Overflowing dams, chest-high crops and green grass as far as the eye can see was unimaginable for some just a few months ago.
Farmers across the state have been doing it tough with three years of drought, empty dams and starving stock, but how things have changed.
Well above average rainfall in the region so far this year has buoyed farmers' hopes and transformed the landscape.
Craig took these two photos from the same place on the property he works "Kiah", located 14 kilometres east of Parkes on the Henry Parkes Way.
The drought photo, left, was taken on Tuesday, December 31, 2019.
The photo on the right was taken last Wednesday, August 12 this year.
Parkes received six times more rain in the first half of 2020 than it did in the six months prior to that.
Between January and June in 2020 the Bureau of Meteorology (BoM) measured 471.6mm of rain.
Just 73.6mm was recorded in Parkes between July and December last year.
Parkes' average annual rainfall total is 622.2mm.
The town only measured 229.8mm in all of 2019 and 328.4mm in 2018.
July this year recorded 67mm and the latest downpours in the town have taken this month's tally to 42.8mm.
Currently 76.8 per cent of the Central West is no longer in drought, while in the Central Tableands it's a little lower at 31.1 per cent, data from the NSW Department of Primary Industries (DPI) shows.
In the Orange LGA, 100 per cent of the land is still classed by the DPI as drought-affected.

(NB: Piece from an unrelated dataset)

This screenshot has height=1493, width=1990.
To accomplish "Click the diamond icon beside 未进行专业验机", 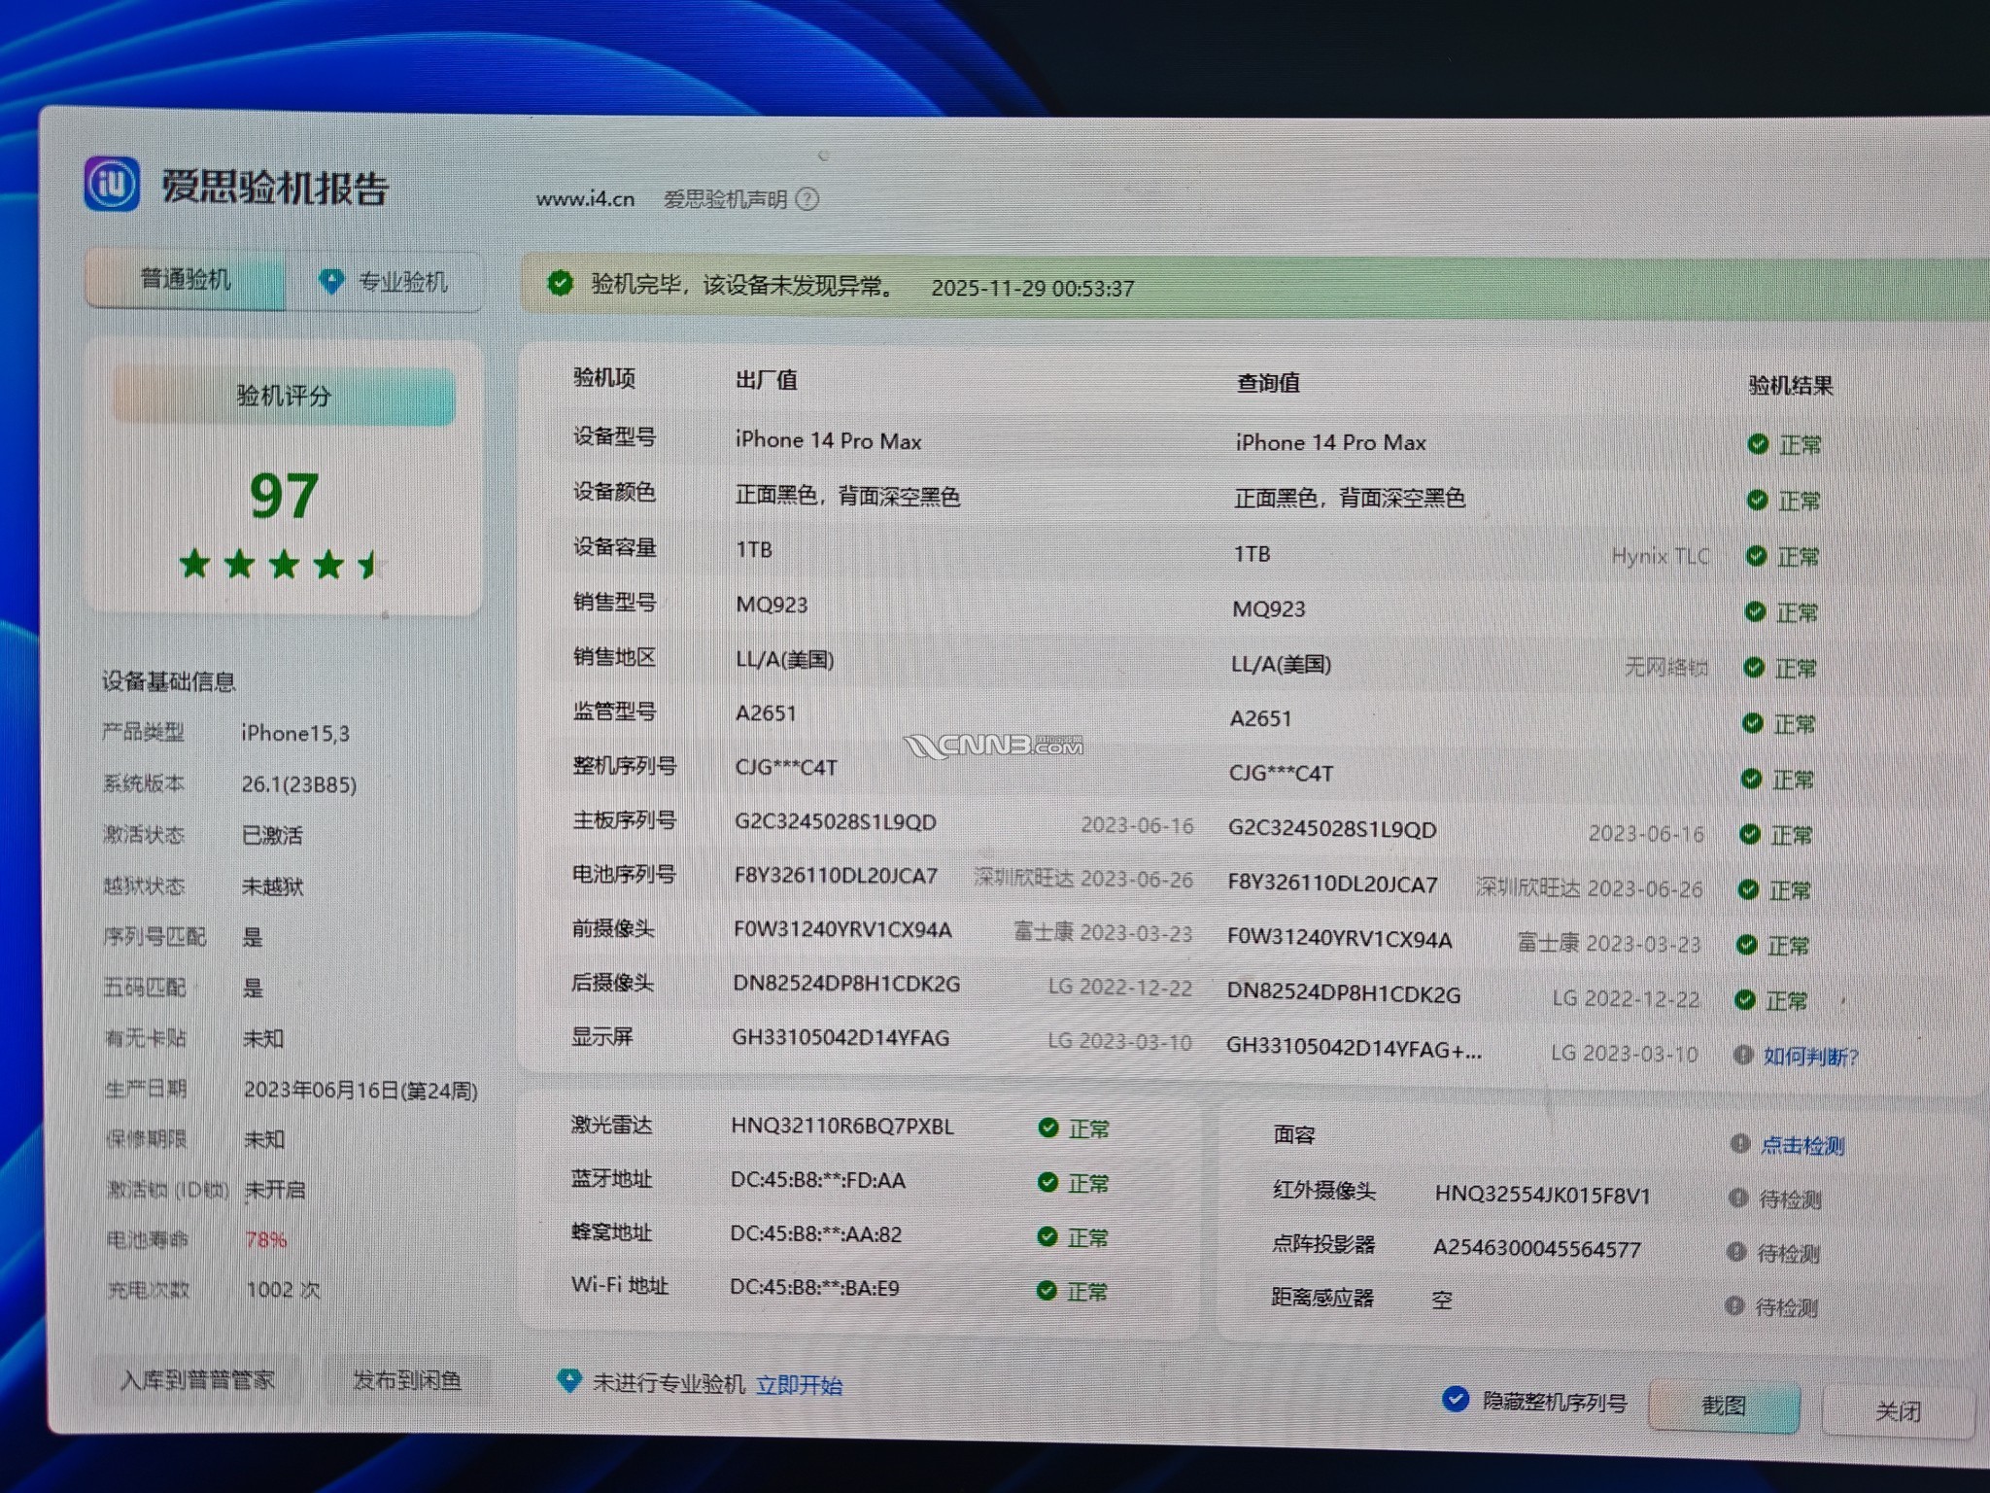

An animation over three years of the state's drought map, released by the DPI, shows how quickly the drought took hold - and how consistent rain since February is slowly taking back the dry ground.
The animation of the Combined Drought Indicator (CDI) since 2017 gives a powerful graphic of how the drought fell on all of NSW in an unrelenting way.
It also shows how in the last few months many regions are recovering.
The signs are positive for further good seasonal conditions for the rest of the year, according to the DPI seasonal conditions co-ordinator Scott Wallace.